Interface element records
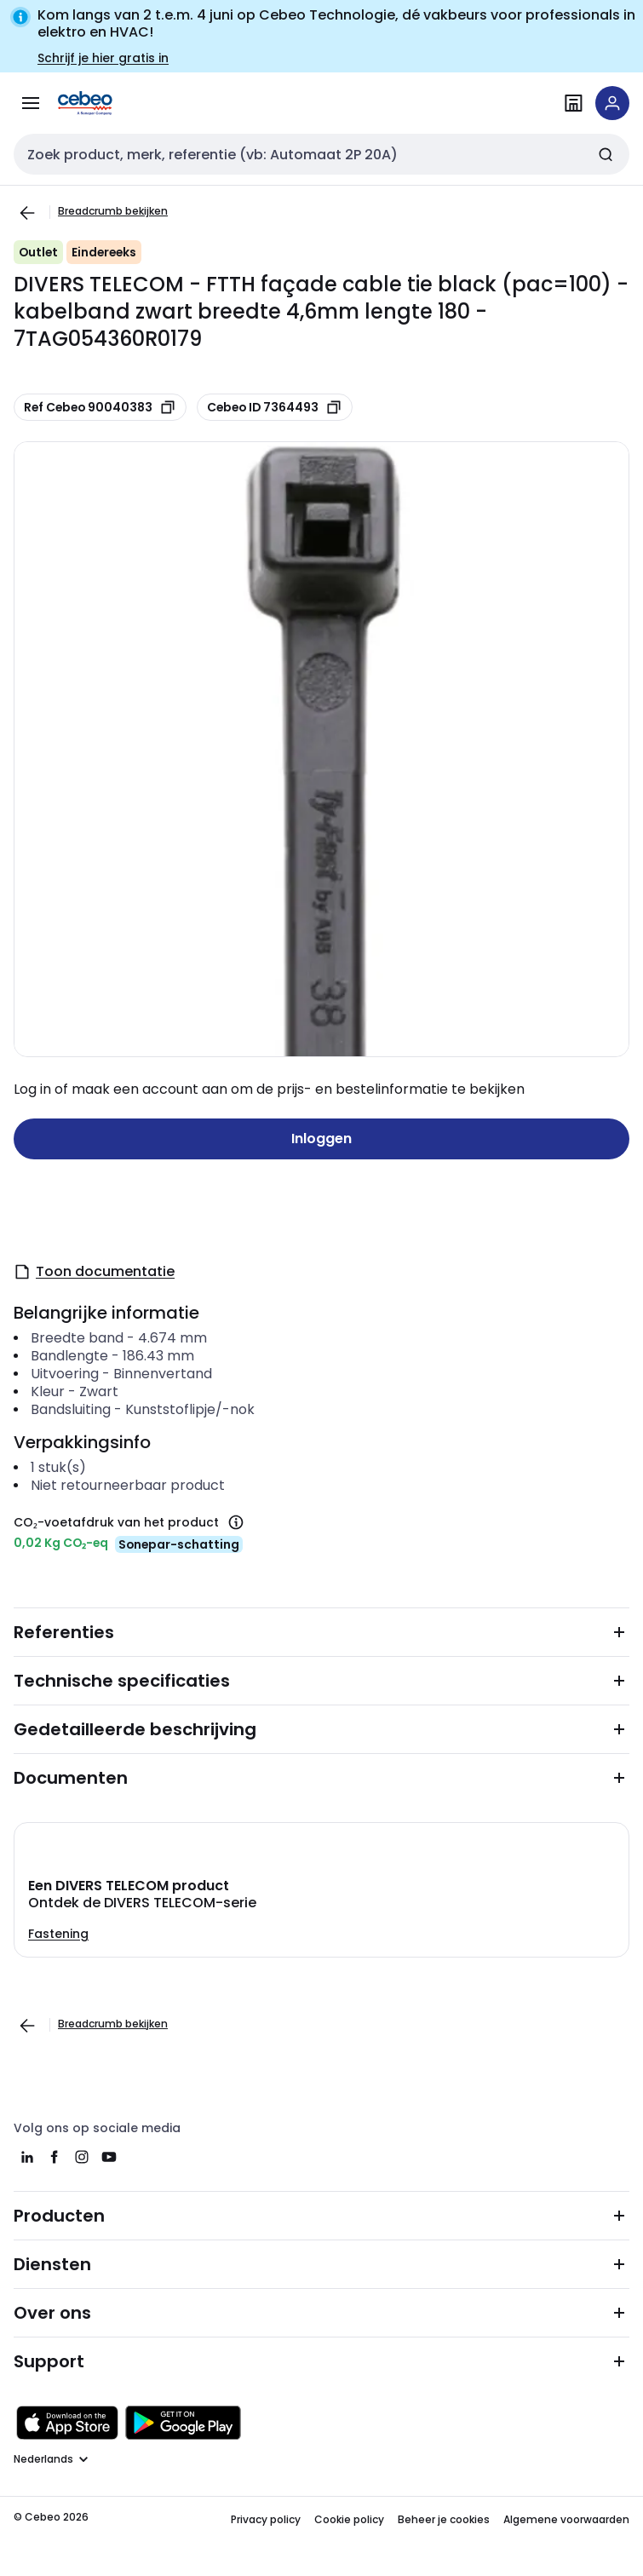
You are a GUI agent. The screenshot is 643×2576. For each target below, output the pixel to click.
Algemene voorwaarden (566, 2519)
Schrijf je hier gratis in (103, 58)
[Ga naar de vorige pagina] (27, 213)
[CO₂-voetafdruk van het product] (236, 1522)
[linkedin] (27, 2157)
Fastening (58, 1933)
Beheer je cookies (444, 2519)
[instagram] (81, 2157)
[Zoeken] (605, 154)
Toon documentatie (94, 1271)
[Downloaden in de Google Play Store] (183, 2423)
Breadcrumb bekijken (113, 211)
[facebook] (54, 2157)
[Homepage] (109, 103)
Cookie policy (349, 2519)
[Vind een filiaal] (573, 103)
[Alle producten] (31, 103)
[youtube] (109, 2157)
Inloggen (321, 1138)
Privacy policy (266, 2519)
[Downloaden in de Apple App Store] (67, 2423)
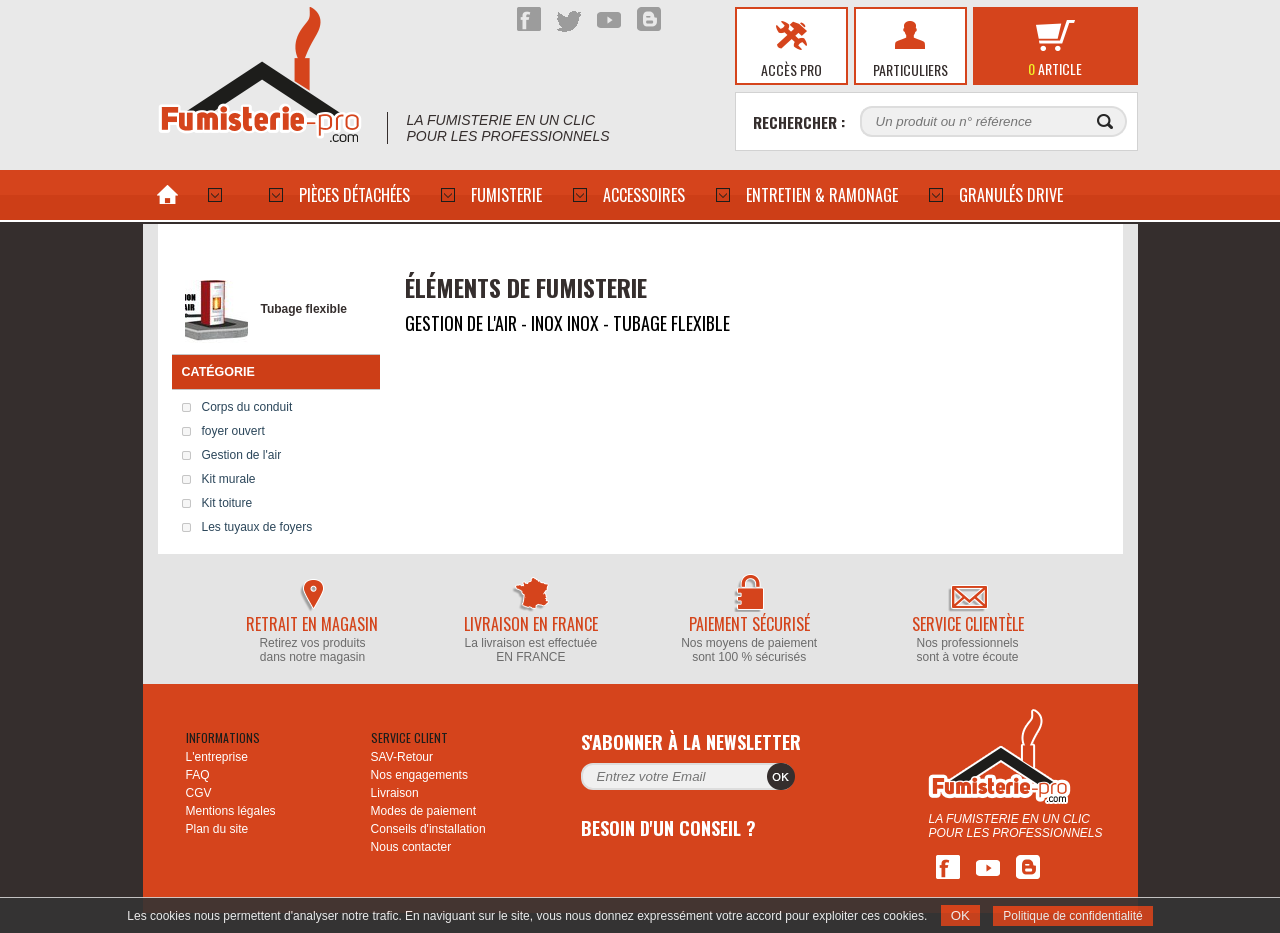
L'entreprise (217, 757)
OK (960, 915)
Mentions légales (231, 811)
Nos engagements (419, 775)
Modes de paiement (423, 811)
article (1055, 68)
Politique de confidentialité (1072, 916)
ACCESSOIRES (644, 195)
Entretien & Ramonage (822, 195)
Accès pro (791, 69)
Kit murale (229, 479)
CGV (199, 793)
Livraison (395, 793)
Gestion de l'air (242, 455)
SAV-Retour (402, 757)
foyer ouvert (233, 431)
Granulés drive (1011, 195)
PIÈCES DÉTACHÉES (354, 195)
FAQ (198, 775)
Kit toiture (227, 503)
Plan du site (217, 829)
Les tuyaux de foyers (257, 527)
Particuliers (910, 69)
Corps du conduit (247, 407)
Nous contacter (411, 847)
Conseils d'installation (428, 829)
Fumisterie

Exercise brief: Rewrite the entries from the line containing "FAQ (198, 775)" through the end of the entries, changing "Nous contacter" to "Contactez-nous" and leaving everything else as it is.

Answer:
FAQ (198, 775)
Kit toiture (227, 503)
Plan du site (217, 829)
Les tuyaux de foyers (257, 527)
Particuliers (910, 69)
Corps du conduit (247, 407)
Contactez-nous (411, 847)
Conseils d'installation (428, 829)
Fumisterie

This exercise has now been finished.